Bryan: Made the summit at little sand mountain! Bald eagles – mullet – gar – beautiful sunset tonight – stepped on a copperhead while changing – the jokes keep coming – great fun for a great cause!

Bryan, before switching boats, going to paddle power, and leaving us behind every day

Jennifer: The best company, the most wonderful food, only 22 miles to go. Wish the trek was not ending tomorrow. Can’t stop writing in 140 characters or less!

Chris:
Hard winds uplifting
Dip, drip, gliding toward camp
Friends on the river.

Alex: Yesterday, I pulled away from the group for about awhile. There I was an hour away from Tallahassee immersed in the sound of birds, the wind and the crickets…. the only human sound was the rhythmic sound of my paddle hitting the water… what a magical place to be.
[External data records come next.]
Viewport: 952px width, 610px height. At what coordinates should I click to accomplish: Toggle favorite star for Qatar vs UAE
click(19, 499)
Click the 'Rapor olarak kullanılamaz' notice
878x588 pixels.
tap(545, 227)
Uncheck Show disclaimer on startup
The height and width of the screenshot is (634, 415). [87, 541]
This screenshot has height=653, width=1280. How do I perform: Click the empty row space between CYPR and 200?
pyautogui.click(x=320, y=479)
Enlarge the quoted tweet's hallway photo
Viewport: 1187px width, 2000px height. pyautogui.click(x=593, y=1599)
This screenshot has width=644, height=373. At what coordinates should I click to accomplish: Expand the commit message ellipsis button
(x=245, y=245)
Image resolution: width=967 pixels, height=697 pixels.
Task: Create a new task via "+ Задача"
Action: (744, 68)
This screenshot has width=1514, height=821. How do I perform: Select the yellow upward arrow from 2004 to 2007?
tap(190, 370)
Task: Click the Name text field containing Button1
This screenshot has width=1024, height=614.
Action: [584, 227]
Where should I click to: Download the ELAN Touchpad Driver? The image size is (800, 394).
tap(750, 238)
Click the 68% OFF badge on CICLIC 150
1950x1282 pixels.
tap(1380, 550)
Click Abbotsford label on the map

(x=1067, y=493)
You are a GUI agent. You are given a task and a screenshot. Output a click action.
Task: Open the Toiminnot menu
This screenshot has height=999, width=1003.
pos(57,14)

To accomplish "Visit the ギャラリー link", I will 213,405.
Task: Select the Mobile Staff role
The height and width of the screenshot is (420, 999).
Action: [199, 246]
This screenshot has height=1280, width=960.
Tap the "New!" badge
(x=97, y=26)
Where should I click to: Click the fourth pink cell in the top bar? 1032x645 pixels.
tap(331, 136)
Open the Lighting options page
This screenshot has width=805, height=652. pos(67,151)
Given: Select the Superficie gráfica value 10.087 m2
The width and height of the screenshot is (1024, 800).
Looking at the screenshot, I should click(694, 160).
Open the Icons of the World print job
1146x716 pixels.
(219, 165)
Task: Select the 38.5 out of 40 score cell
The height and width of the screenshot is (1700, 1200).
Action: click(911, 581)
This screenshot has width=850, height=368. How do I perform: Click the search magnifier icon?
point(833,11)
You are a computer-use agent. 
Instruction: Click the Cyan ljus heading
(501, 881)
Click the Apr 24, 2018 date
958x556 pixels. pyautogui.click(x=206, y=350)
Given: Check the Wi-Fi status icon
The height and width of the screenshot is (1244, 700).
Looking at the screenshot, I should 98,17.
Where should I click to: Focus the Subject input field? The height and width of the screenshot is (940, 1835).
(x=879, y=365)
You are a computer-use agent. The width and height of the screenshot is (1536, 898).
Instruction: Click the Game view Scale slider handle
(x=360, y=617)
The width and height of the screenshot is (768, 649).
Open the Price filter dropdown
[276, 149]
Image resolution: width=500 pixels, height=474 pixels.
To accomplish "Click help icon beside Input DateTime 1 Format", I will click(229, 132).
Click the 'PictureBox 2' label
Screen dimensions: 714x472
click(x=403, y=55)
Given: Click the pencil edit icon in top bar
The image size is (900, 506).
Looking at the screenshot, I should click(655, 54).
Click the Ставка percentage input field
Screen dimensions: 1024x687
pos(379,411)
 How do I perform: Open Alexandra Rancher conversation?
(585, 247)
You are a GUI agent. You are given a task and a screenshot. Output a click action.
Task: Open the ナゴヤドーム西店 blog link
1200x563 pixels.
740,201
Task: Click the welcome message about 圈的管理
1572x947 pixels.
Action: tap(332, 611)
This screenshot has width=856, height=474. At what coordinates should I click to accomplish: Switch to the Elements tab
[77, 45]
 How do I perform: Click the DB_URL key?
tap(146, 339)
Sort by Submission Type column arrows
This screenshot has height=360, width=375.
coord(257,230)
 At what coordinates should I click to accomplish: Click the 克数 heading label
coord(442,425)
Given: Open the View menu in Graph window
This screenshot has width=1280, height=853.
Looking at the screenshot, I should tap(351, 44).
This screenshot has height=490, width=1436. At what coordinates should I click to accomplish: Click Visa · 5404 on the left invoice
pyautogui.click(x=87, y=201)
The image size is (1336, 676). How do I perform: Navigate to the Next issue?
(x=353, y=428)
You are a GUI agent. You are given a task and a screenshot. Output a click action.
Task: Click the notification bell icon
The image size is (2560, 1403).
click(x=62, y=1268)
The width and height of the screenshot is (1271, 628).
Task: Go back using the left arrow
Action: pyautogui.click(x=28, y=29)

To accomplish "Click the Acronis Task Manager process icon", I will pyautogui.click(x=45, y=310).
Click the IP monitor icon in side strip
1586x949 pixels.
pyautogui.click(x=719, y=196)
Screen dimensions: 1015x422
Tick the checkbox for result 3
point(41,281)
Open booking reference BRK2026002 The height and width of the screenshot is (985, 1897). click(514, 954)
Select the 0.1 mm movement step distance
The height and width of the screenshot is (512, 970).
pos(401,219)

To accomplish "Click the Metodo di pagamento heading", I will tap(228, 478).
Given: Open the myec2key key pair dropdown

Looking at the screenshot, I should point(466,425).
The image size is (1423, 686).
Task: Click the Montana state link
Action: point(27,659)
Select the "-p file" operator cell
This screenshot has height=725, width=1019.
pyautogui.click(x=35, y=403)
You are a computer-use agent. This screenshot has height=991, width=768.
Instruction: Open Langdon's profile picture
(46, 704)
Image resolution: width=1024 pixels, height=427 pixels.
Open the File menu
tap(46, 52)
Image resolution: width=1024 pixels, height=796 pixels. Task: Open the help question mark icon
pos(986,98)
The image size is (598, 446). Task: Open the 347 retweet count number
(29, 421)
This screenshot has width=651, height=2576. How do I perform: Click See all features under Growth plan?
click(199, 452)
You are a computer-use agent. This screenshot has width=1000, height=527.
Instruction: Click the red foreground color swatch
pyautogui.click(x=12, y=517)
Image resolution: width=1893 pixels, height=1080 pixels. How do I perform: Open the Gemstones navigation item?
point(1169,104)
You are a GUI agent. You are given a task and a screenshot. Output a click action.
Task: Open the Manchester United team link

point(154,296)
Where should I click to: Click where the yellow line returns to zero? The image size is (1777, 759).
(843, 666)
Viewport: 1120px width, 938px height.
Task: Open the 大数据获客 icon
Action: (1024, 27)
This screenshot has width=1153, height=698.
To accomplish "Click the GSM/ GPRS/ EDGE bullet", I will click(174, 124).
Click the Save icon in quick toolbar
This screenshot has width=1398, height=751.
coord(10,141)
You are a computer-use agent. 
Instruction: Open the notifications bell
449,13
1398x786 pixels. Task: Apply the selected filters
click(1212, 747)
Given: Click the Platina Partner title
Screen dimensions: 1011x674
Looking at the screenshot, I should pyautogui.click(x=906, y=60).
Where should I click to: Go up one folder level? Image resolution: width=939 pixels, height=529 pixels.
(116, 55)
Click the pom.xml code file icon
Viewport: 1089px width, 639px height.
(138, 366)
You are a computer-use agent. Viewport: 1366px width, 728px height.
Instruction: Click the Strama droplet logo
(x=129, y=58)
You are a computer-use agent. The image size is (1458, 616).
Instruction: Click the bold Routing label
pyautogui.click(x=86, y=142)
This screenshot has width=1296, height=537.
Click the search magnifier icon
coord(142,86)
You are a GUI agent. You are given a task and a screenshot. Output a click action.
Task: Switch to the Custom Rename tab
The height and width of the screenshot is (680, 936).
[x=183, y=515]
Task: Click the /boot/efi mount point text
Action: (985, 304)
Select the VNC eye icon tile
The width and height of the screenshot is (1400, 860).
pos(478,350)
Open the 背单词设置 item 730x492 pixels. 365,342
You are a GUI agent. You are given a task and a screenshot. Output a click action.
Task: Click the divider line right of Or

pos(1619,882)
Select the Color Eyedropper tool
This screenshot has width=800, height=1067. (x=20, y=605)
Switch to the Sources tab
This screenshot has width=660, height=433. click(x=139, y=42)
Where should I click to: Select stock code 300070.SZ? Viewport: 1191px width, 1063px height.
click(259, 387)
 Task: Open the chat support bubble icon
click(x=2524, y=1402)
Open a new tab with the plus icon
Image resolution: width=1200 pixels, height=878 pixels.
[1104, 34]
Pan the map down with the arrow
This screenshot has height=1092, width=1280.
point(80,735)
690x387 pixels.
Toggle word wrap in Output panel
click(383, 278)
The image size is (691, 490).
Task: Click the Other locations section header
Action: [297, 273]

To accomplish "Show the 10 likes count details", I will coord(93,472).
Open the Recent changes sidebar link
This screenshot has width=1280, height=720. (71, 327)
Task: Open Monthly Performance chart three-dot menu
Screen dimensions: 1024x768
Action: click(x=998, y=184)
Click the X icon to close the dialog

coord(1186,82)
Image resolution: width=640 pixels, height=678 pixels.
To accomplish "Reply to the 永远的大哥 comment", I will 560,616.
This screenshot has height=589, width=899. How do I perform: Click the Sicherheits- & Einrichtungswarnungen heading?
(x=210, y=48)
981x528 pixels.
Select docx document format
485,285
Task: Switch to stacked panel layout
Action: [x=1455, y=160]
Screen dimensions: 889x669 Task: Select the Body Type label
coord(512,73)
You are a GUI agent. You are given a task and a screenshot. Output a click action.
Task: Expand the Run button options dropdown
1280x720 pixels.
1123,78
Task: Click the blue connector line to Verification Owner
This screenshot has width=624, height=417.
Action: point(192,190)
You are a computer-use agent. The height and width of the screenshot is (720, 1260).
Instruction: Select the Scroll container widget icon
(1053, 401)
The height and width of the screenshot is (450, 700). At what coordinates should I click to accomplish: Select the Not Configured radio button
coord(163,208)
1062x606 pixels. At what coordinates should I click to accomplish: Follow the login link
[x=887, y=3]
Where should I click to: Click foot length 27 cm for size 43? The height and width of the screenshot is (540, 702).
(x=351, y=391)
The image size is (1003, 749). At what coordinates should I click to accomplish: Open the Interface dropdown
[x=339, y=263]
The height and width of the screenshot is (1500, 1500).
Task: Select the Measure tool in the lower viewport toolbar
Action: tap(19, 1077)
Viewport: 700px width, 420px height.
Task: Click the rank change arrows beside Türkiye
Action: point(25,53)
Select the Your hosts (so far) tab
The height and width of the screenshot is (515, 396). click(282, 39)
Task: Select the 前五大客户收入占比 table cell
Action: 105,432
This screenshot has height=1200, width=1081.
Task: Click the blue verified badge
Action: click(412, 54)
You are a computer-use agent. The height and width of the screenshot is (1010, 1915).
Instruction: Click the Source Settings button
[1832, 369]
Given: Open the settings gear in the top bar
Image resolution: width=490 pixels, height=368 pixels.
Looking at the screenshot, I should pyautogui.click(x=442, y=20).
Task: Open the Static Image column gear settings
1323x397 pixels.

Mike: Wonderful day on the river. Skied down Sand Mountain. Watched a fish tail so close I could touch it. Talked with hunters getting ready for deer season expressing their concern for the Apalachicola. Enjoying the diversity of our group that shares common ground of reverence of this river.

Micheal: Day four and everyone seems to have found their rhythm. We’ve worked hard to get to this point but now we’re all sad to think this is almost over. I joined this trip to enjoy friends and support the river, but I didn’t expect the education on such a complex issue. Thank you Riverkeeper!

Rob: We’re here at the last campfire of the trip. We’ve developed both a strange communal sense of humor and deep reverence for the river and the land and waterways it supports. Even as I’m distracted by their fireside jokes as I try to type, I know I’m going to miss camping and paddling with these guys.

Georgia: Amazing four days. Incredible journey. Energizing group! 24 miles to go. Thank you Apalachicola River, support team, and Trekkers!